Frankreich bereit, ukrainische Piloten auszubilden
Frankreich ist bereit, in Abstimmung mit anderen europäischen Staaten und den USA sofort ukrainische Piloten auszubilden. Dies kündigte der französische Präsident Emmanuel Macron am Montagabend an und merkte an, dass dies die Vorstufe zur Lieferung von Kampfflugzeugen sein könnte.
Frankreich ist bereit, in Abstimmung mit anderen europäischen Staaten und den USA sofort ukrainische Piloten auszubilden. Dies kündigte der französische Präsident Emmanuel Macron am Montagabend an und merkte an, dass dies die Vorstufe zur Lieferung von Kampfflugzeugen sein könnte.
Der ukrainische Präsident Wolodymyr Selenskyj befand sich am vergangenen Wochenende auf einer Europareise, auf der er seine Bitte um die Lieferung von Kampfflugzeugen an das Land wiederholte.
Frankreich wolle „der Ukraine helfen, Widerstand zu leisten“ und eine Gegenoffensive gegen Russland zu starten, sagte Macron.

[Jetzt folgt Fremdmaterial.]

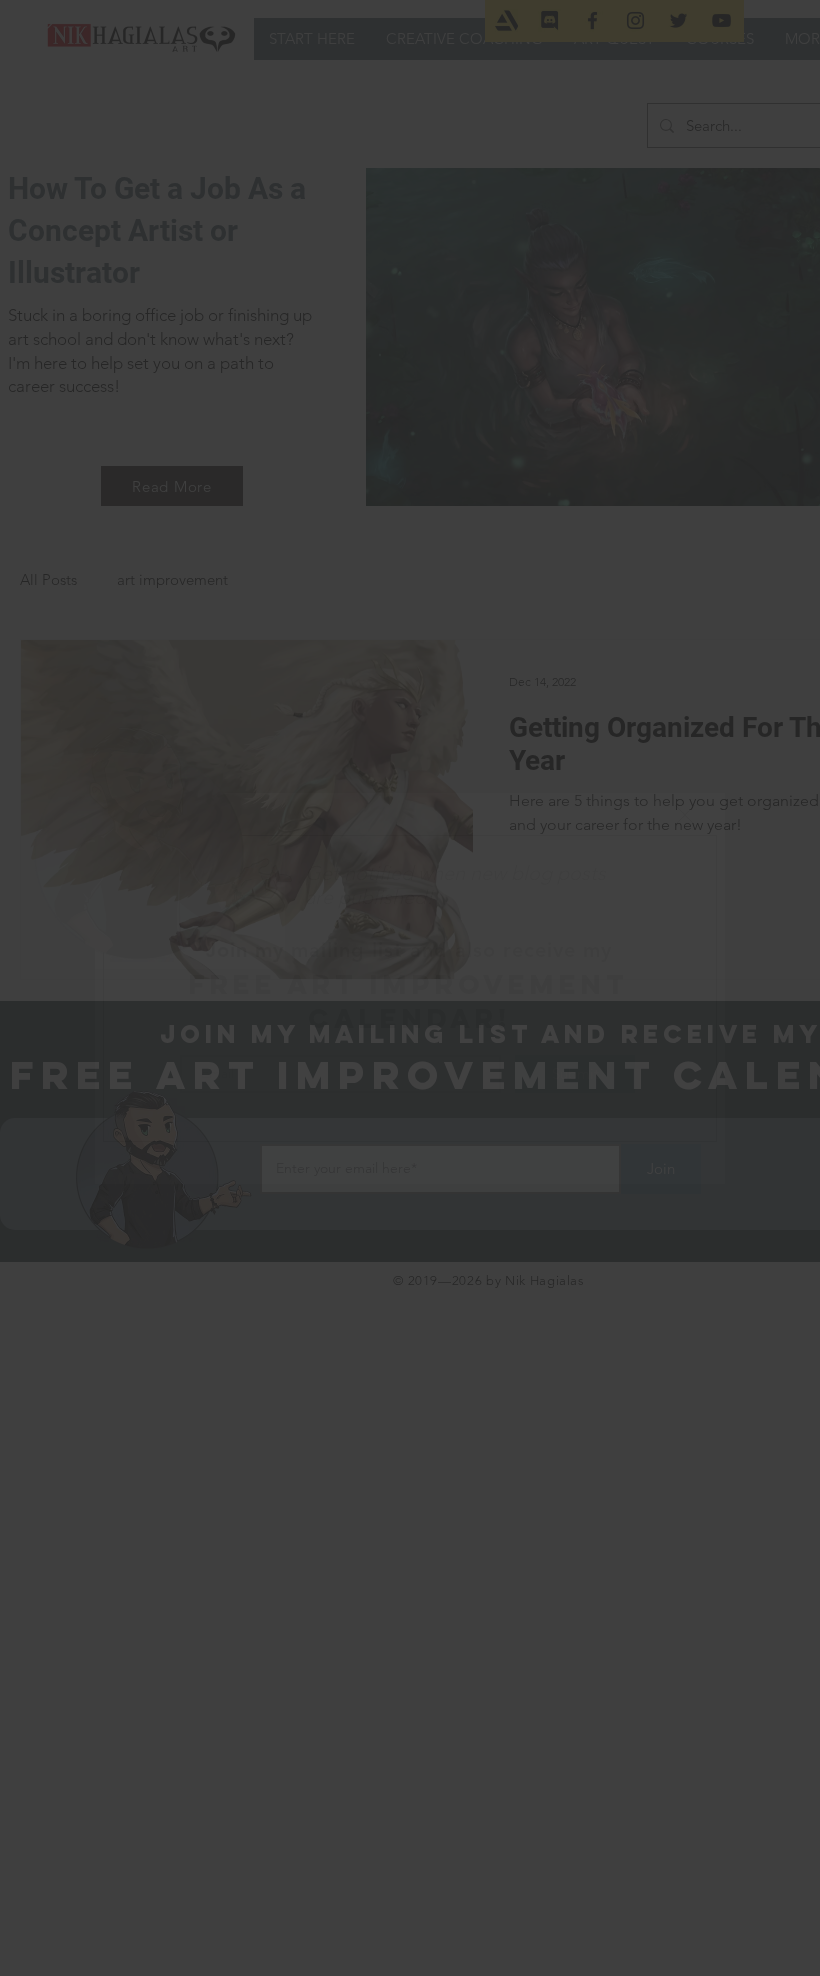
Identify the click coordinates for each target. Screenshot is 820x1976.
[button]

Er bestätigte, dass Frankreich der Ukraine neue Munition liefern und Bataillone ausbilden werde, die in dieser Gegenoffensive eingesetzt werden sollen.

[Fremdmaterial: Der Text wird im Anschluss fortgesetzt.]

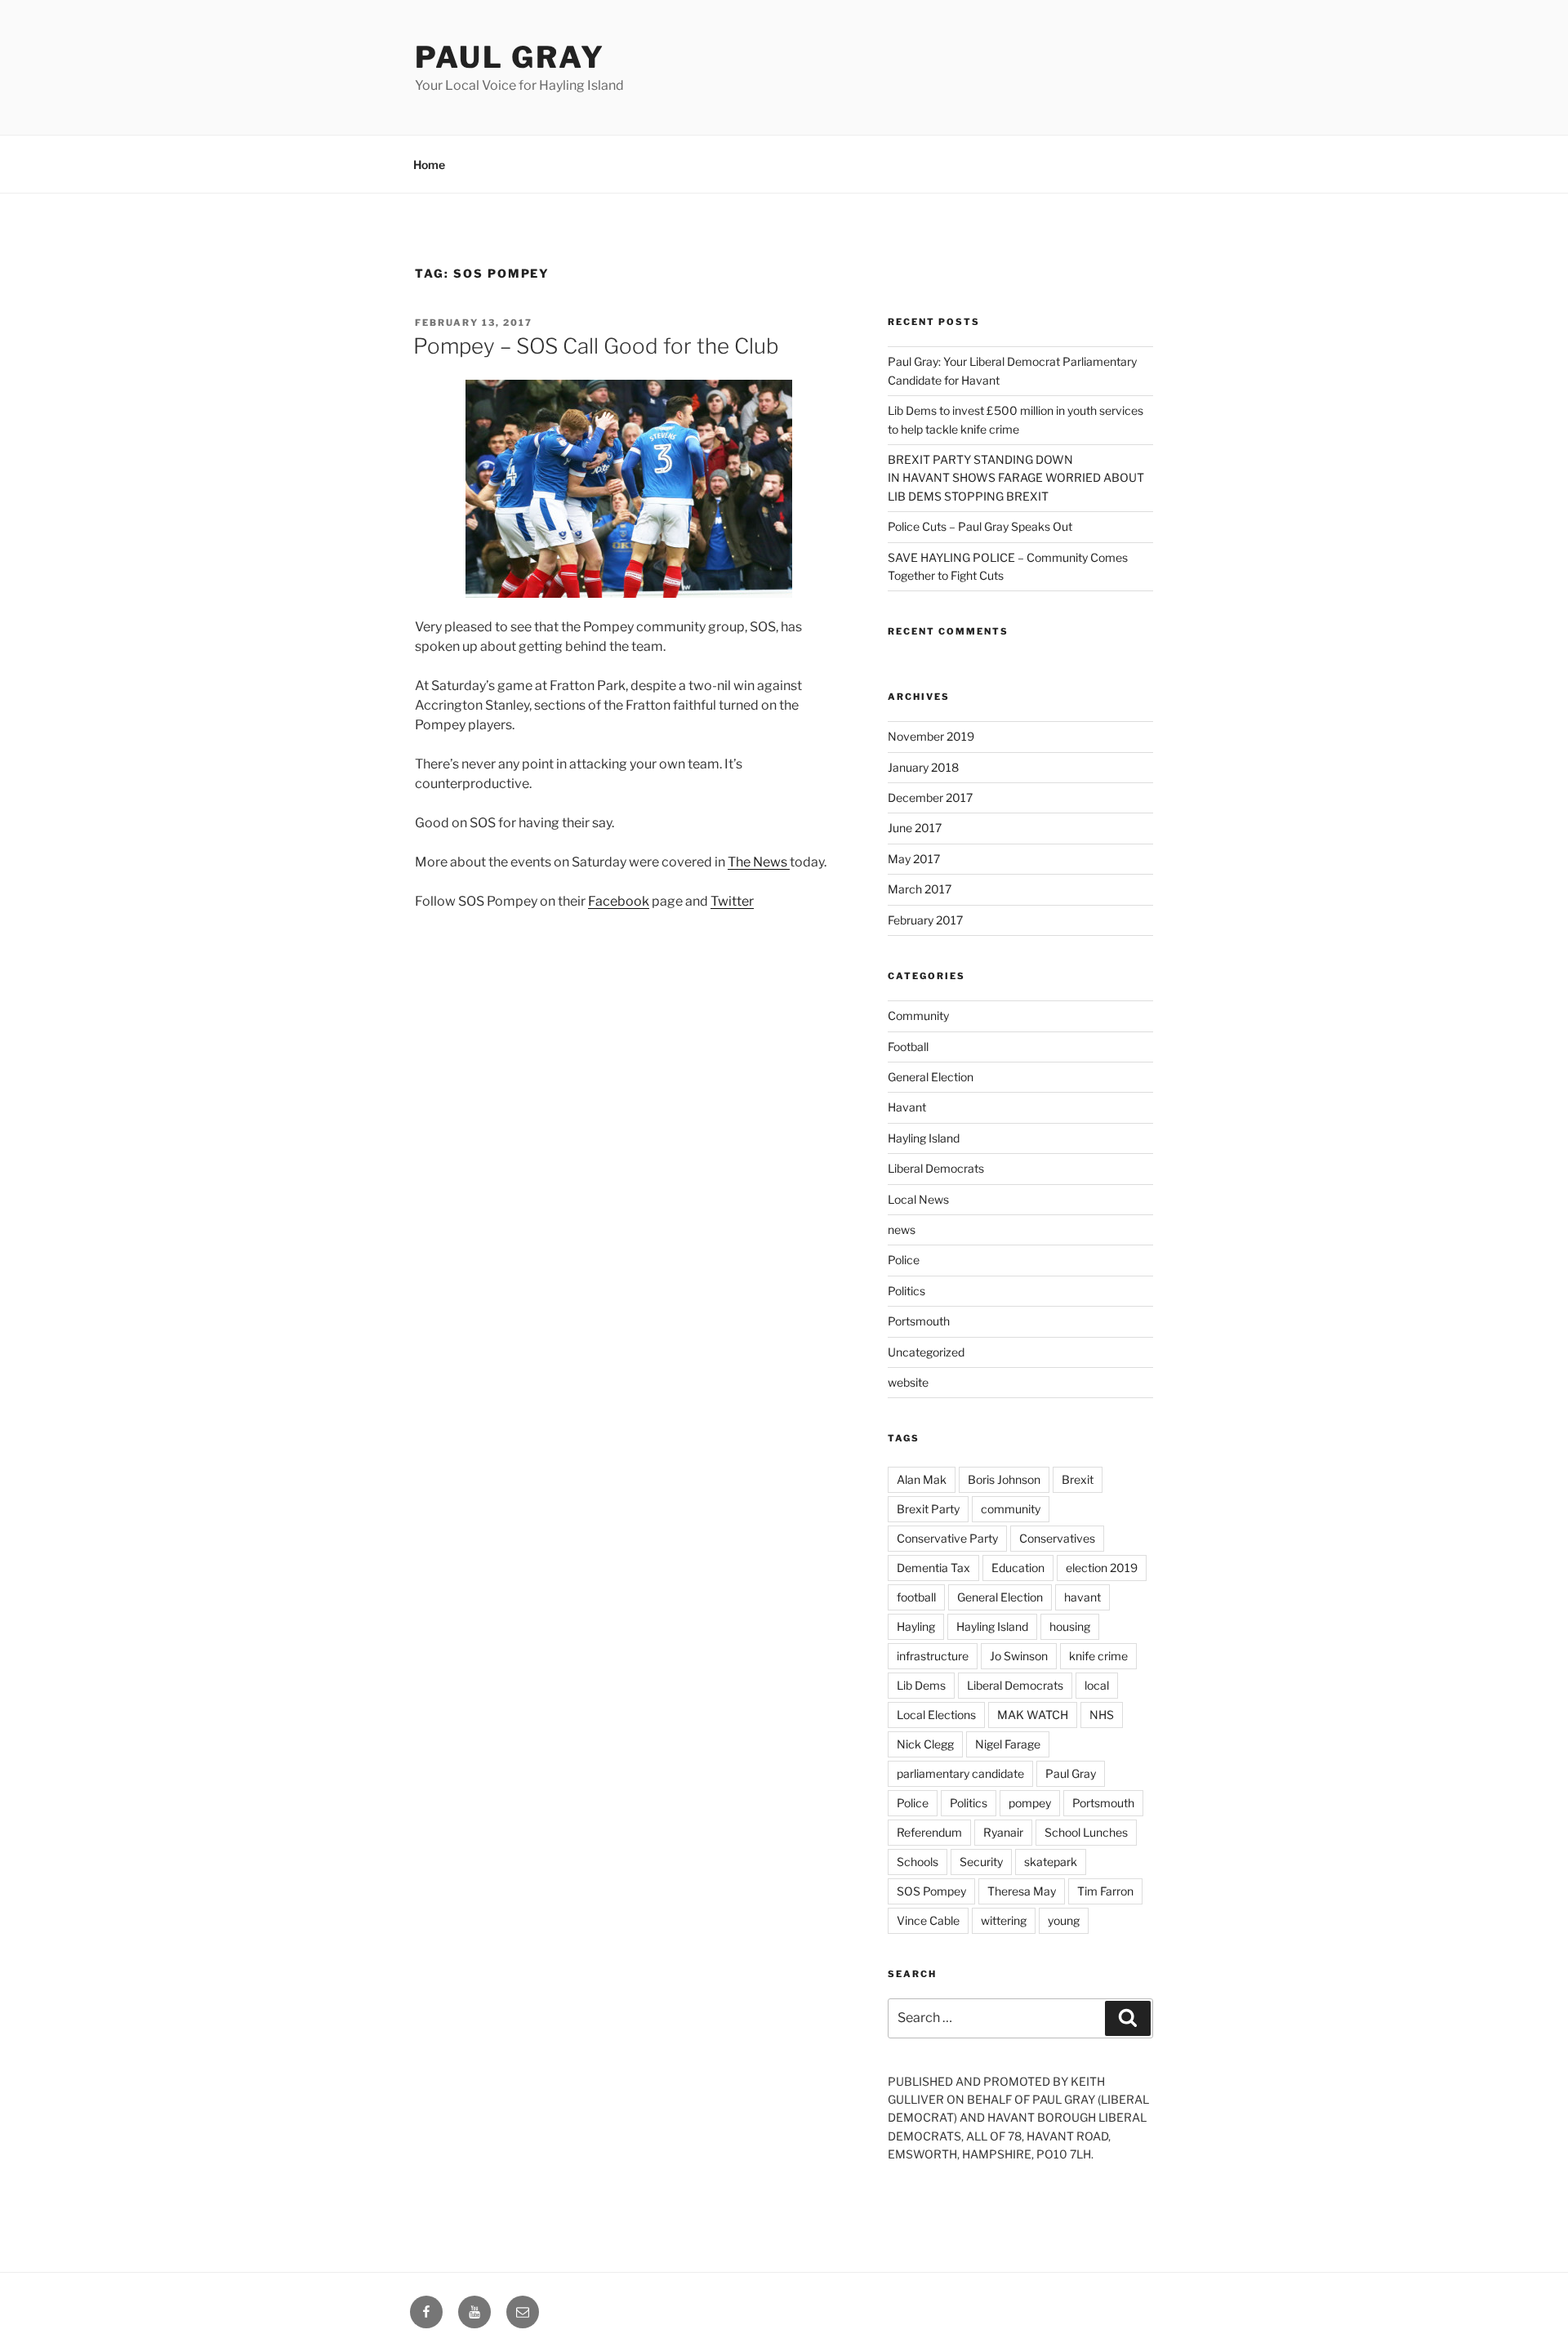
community (1010, 1509)
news (901, 1229)
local (1097, 1685)
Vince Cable (928, 1920)
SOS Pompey (931, 1891)
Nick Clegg (925, 1744)
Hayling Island (924, 1138)
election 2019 (1102, 1568)
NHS (1101, 1715)
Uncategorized (926, 1352)
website (908, 1382)
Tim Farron (1105, 1891)
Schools (917, 1862)
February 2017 (925, 920)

Diese Gegenoffensive solle dazu dienen, „alle zurück an den Verhandlungstisch zu bringen, und zwar unter Bedingungen, die [die Ukraine] selbst gewählt hat, und einen dauerhaften Frieden für sie zu schaffen“, sagte Macron und stellte fest, dass ihr Erfolg für den Frieden entscheidend sei.
Die französische Armee sei zudem bereit, ukrainische Piloten auszubilden, kündigte Macron an.
Eine solche Ausbildung sei „ab sofort“ möglich und könnte gemeinsam mit anderen europäischen Ländern und den Amerikanern durchgeführt werden.
Auch wenn es „kein Tabu gibt“, erklärte Macron, dass es „eine theoretische Debatte“ wäre, jetzt über die Lieferung von Kampfflugzeugen zu sprechen.
Er erinnerte auch an Frankreichs Haltung, die klar besagt, keine Waffen zu liefern, „die russischen Boden erreichen können“ und die Verteidigungsfähigkeit Frankreichs nicht schwächen.
In Bezug auf die Panzerlieferungen sagte Macron: „Wir waren diejenigen, die eine größere Bewegung ausgelöst haben.“
Gleichzeitig nannte der ehemalige Stabschef der französischen Luftwaffe, General Jean-Paul Palomeros, in einem Interview auf LCI nach dem Gespräch mit dem Präsidenten die Ausbildung als eine der „Voraussetzungen“ für eine mögliche Lieferung von Kampfflugzeugen.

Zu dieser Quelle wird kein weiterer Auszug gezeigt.